## WHAT THE EXERCISE ASKS
For this exercise, copy exactly every line from the one holding "Screen dimensions: 2410x1512" through the end of the data, both included. Omit pictures.

**** DATA SECTION ****

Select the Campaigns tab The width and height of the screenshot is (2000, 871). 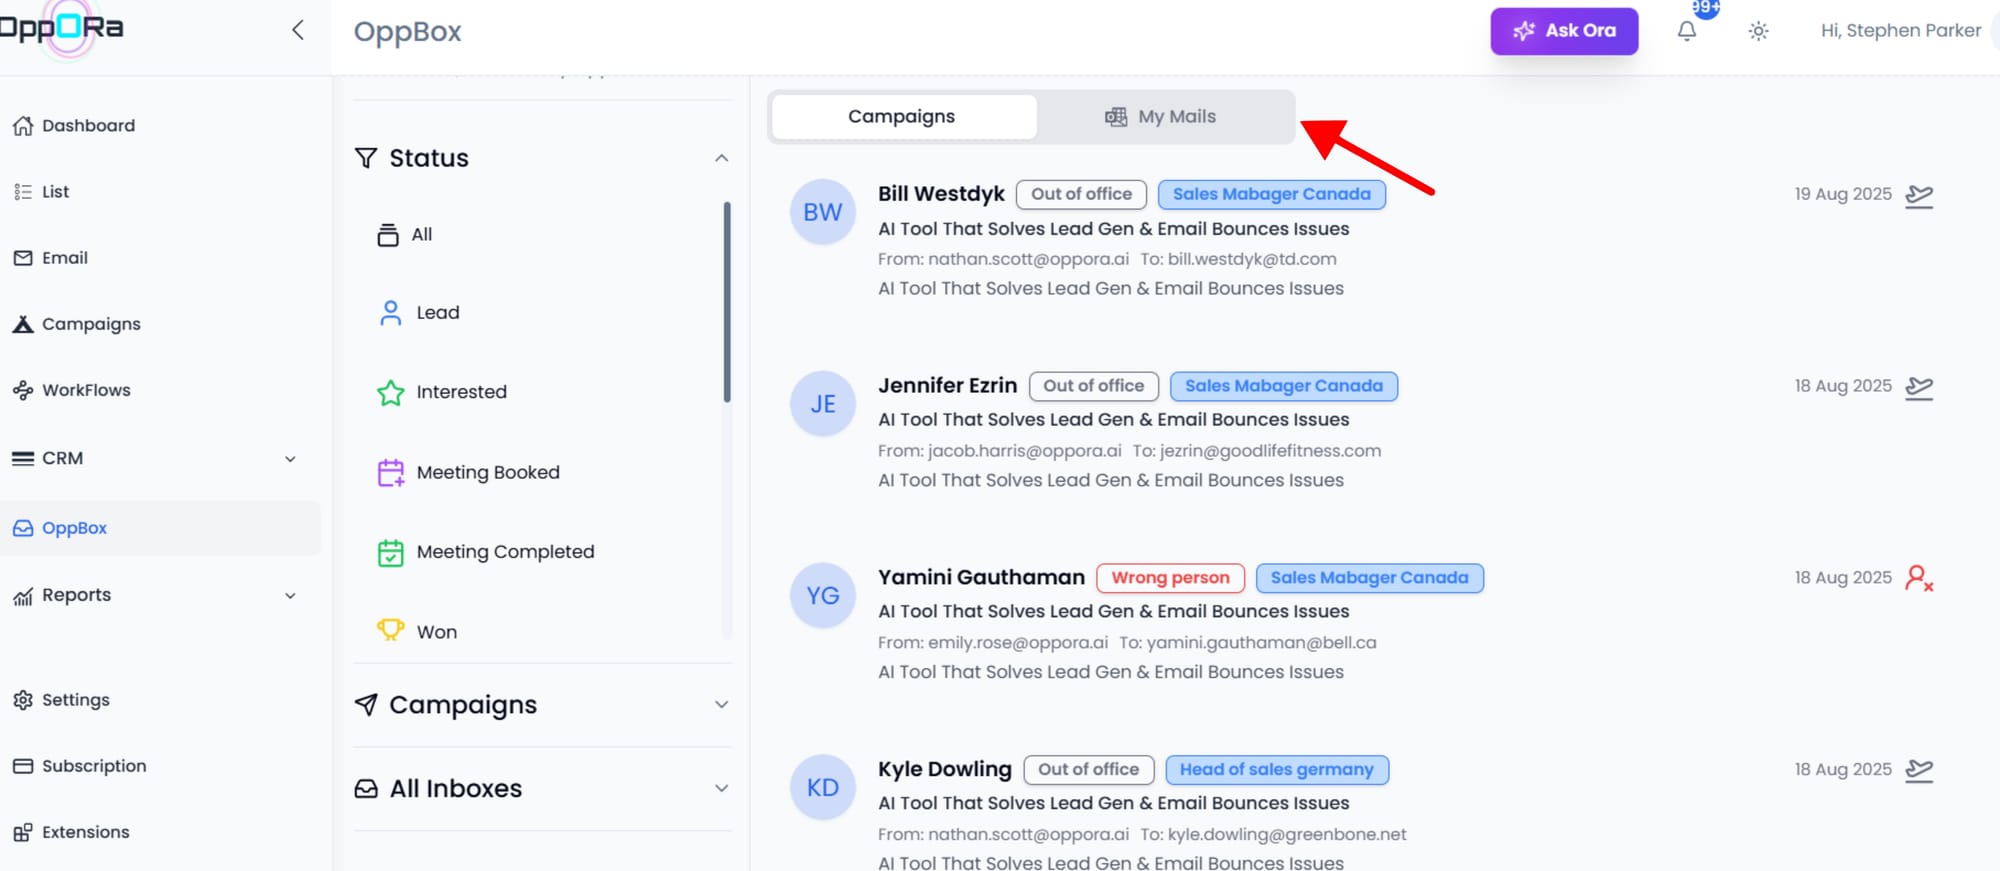[x=902, y=117]
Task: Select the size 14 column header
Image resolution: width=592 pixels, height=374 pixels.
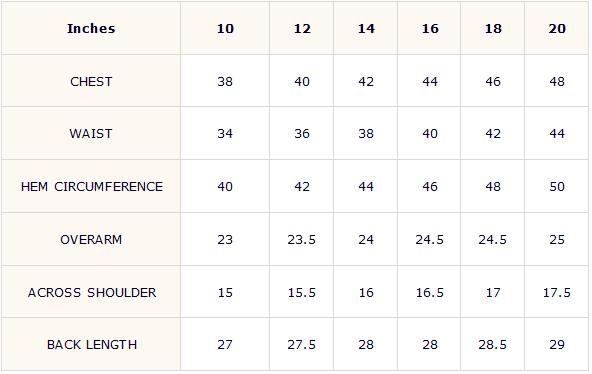Action: pyautogui.click(x=366, y=29)
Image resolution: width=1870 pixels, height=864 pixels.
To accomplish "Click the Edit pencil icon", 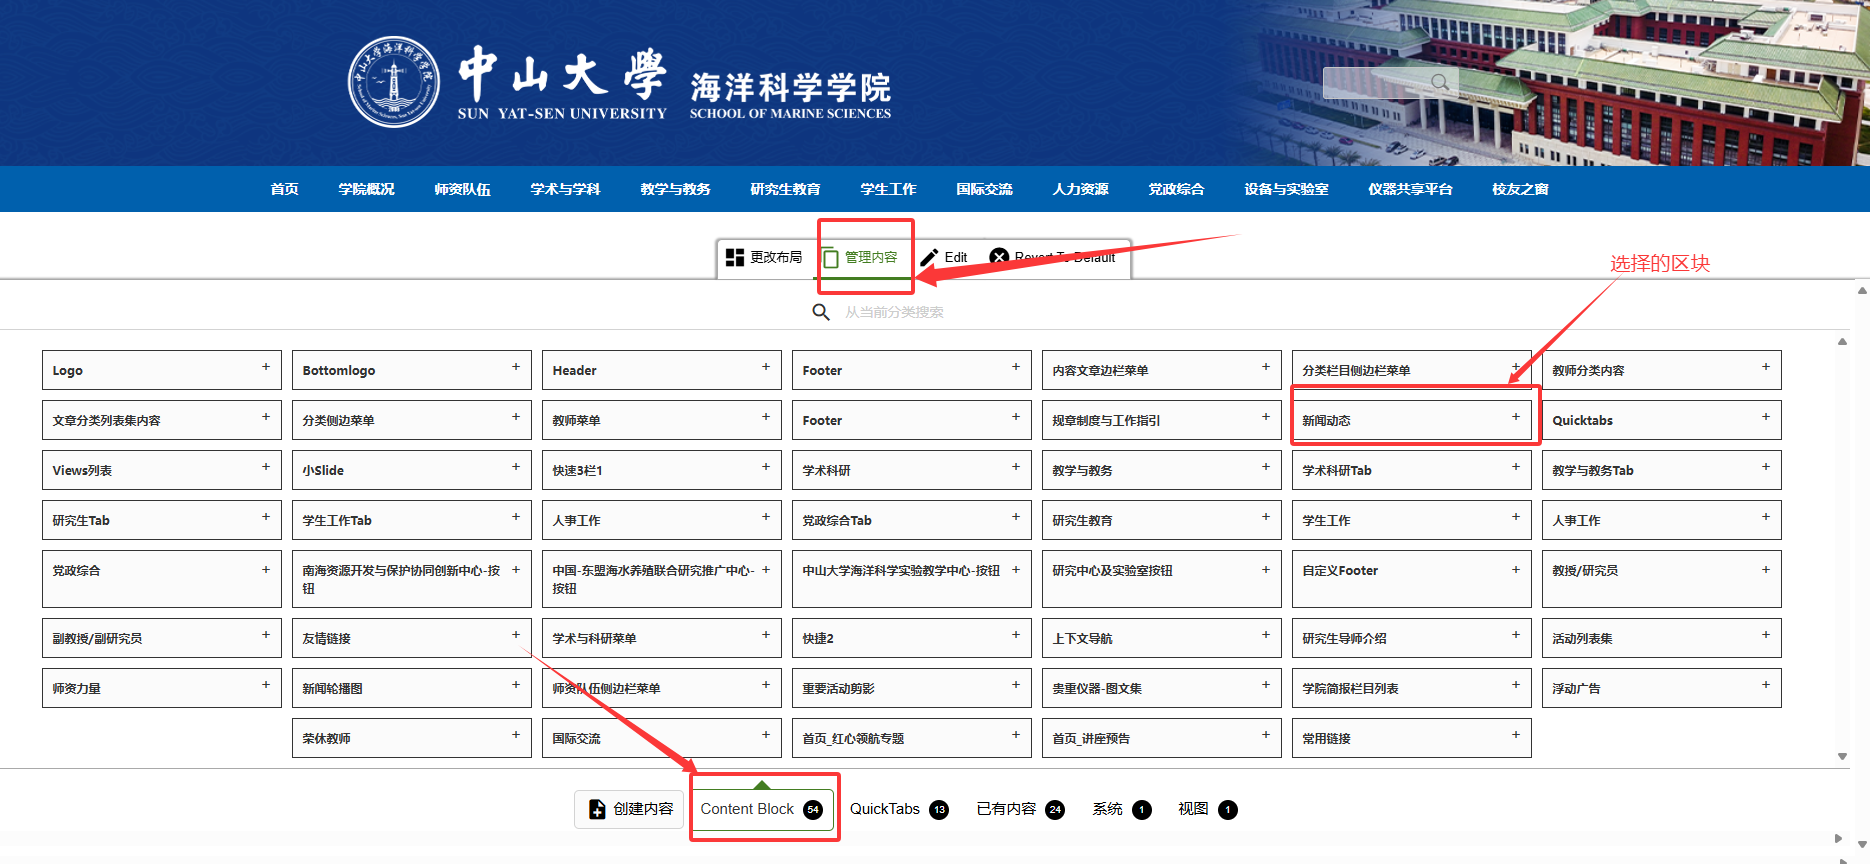I will pos(929,257).
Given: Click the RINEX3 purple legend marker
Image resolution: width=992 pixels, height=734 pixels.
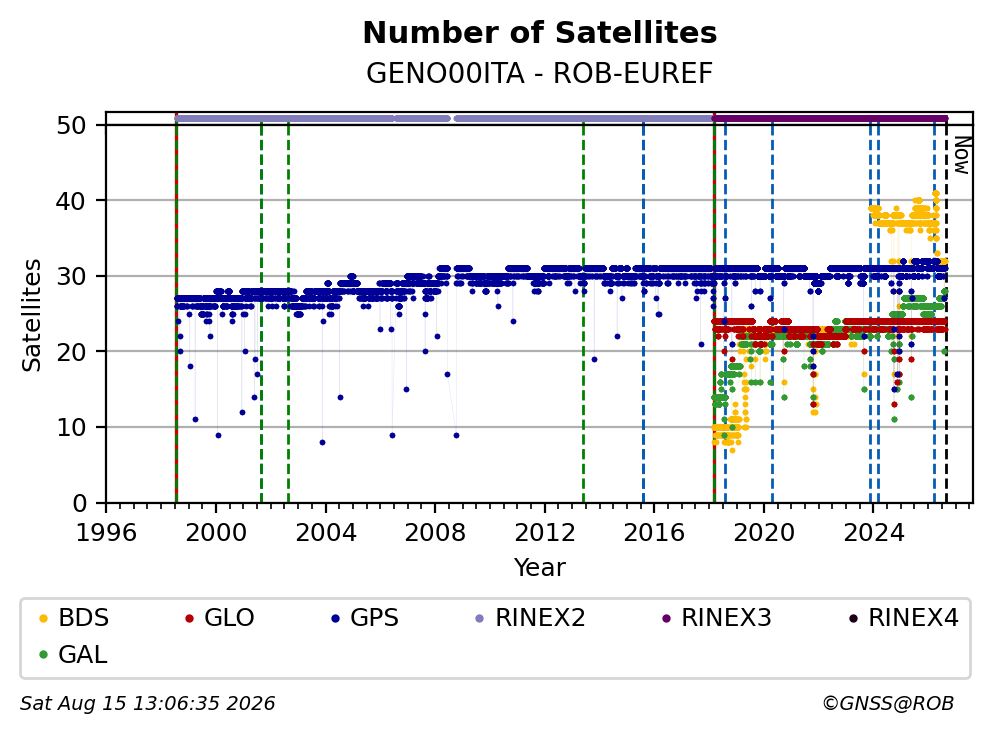Looking at the screenshot, I should (x=666, y=618).
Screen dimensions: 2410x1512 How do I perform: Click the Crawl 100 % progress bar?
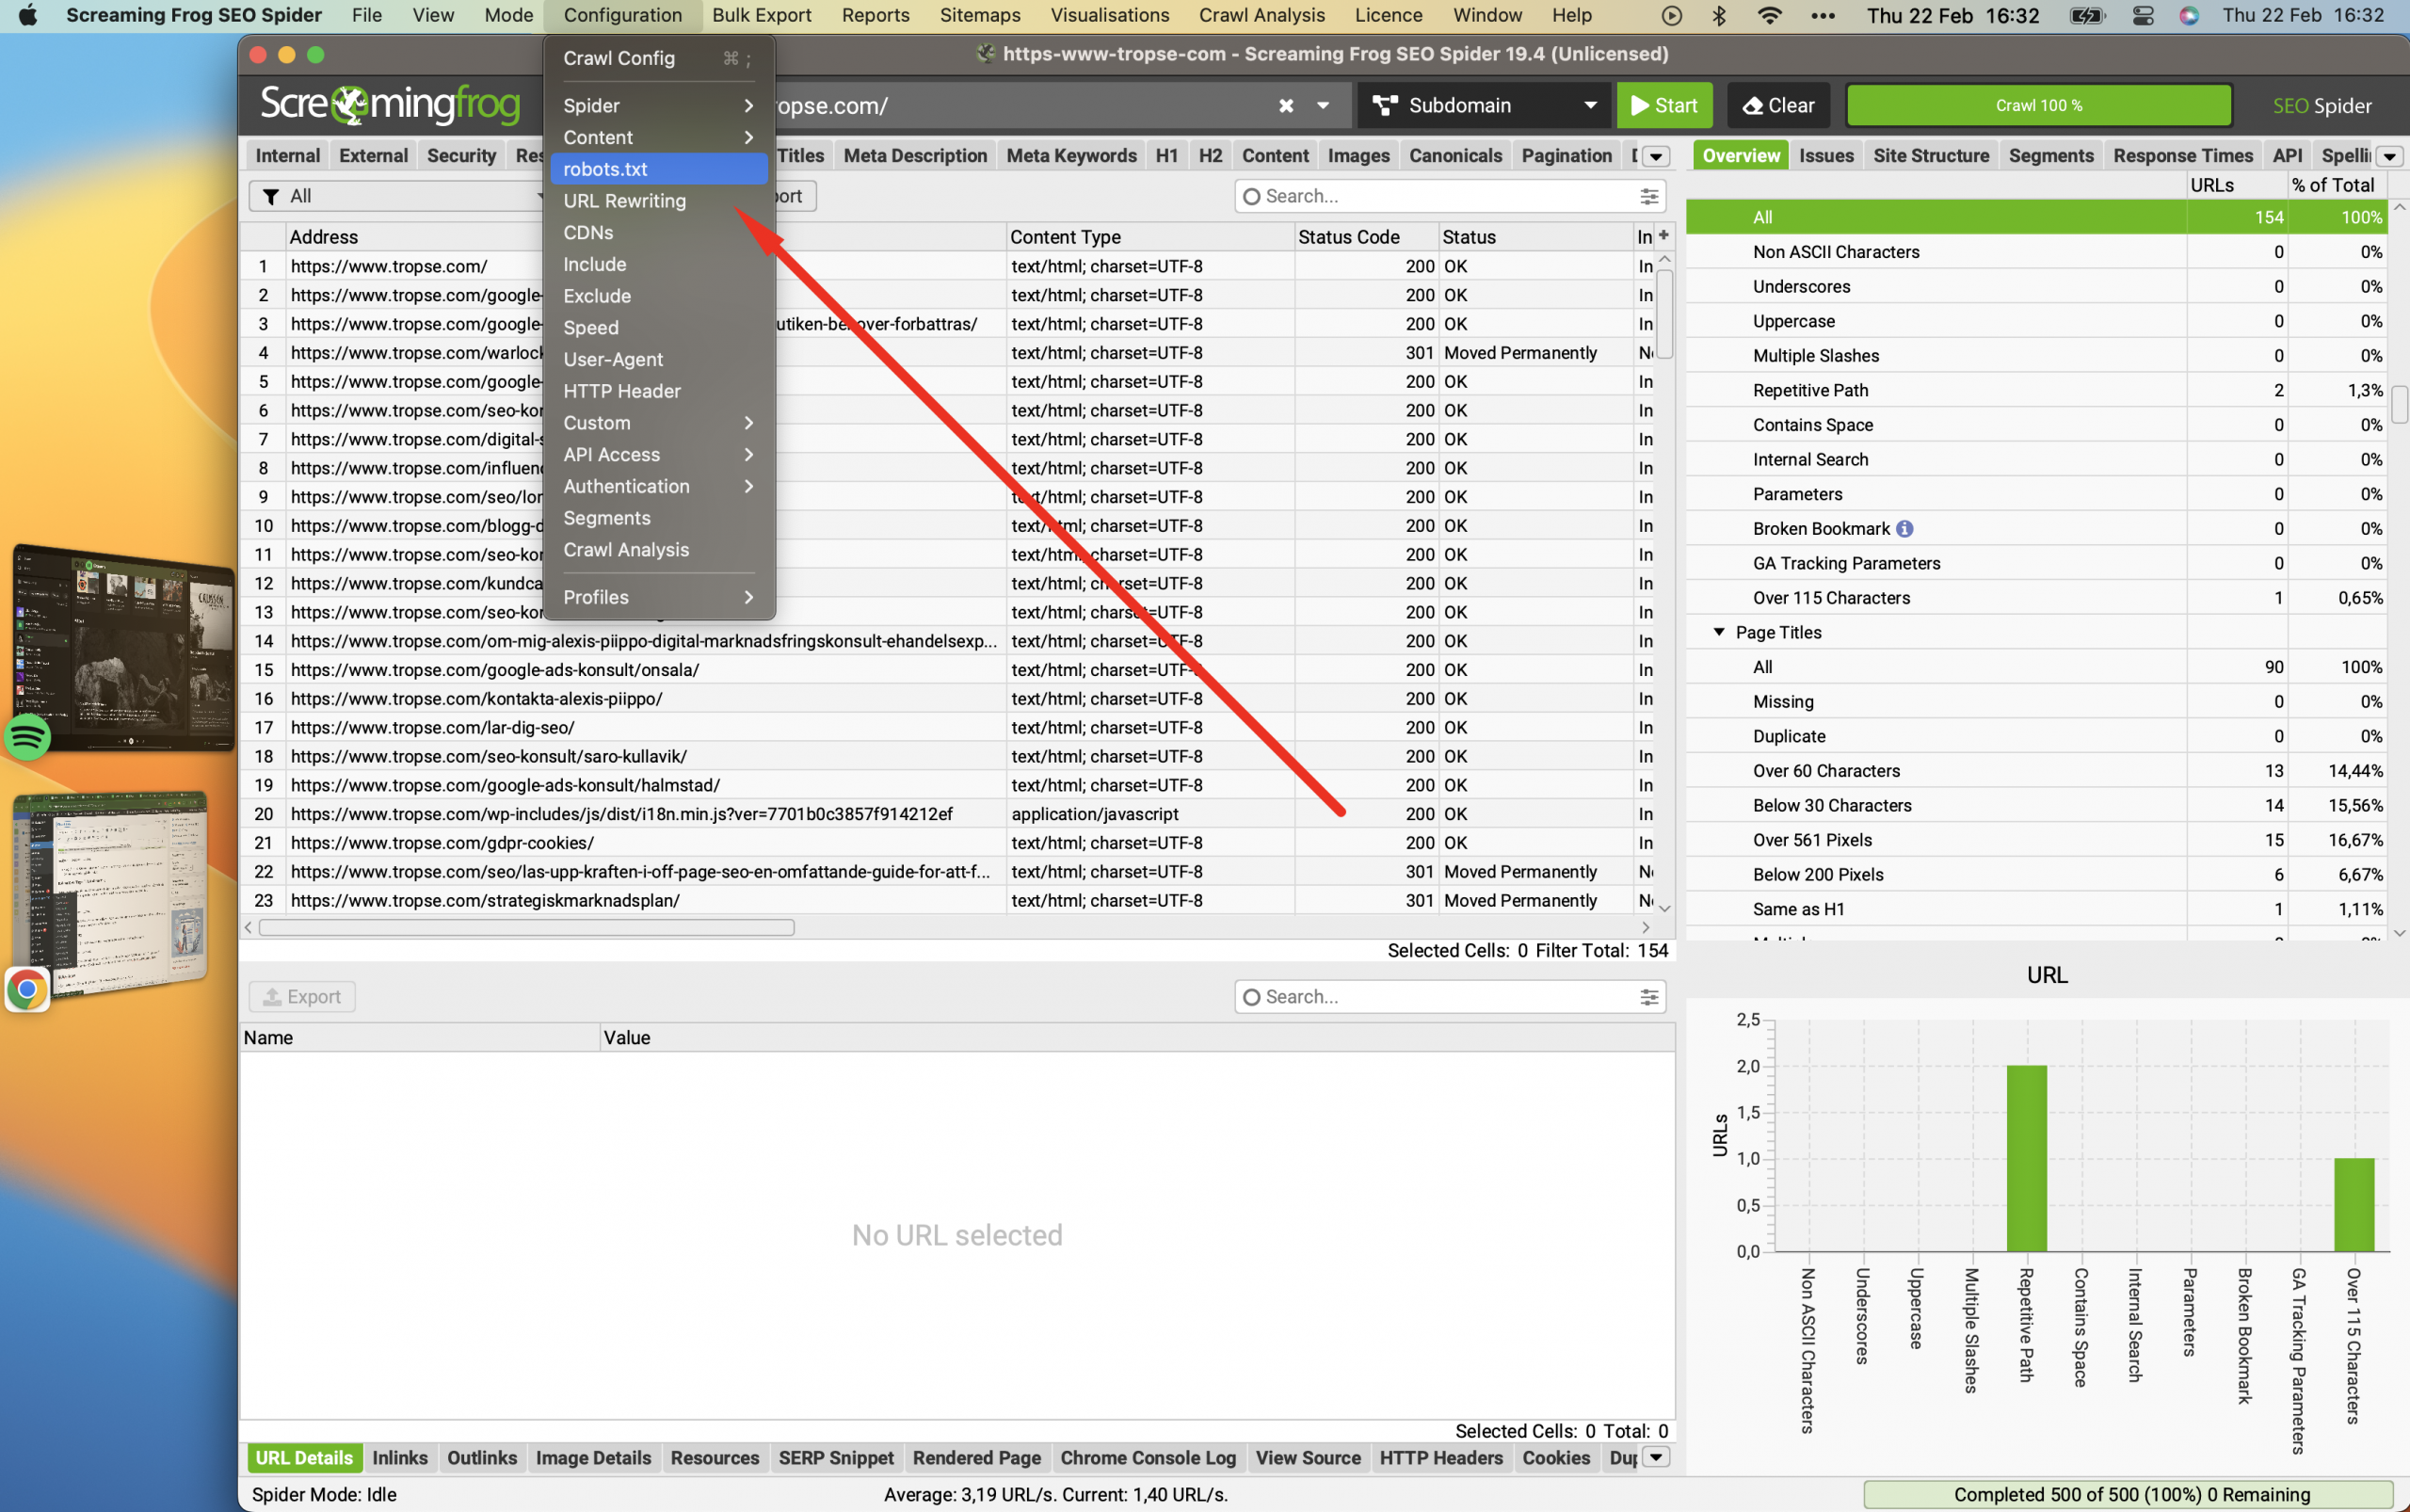click(2038, 105)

****

## REPLY
Screen dimensions: 2410x1512 How do I perform: Click the Crawl 100 % progress bar?
click(2038, 105)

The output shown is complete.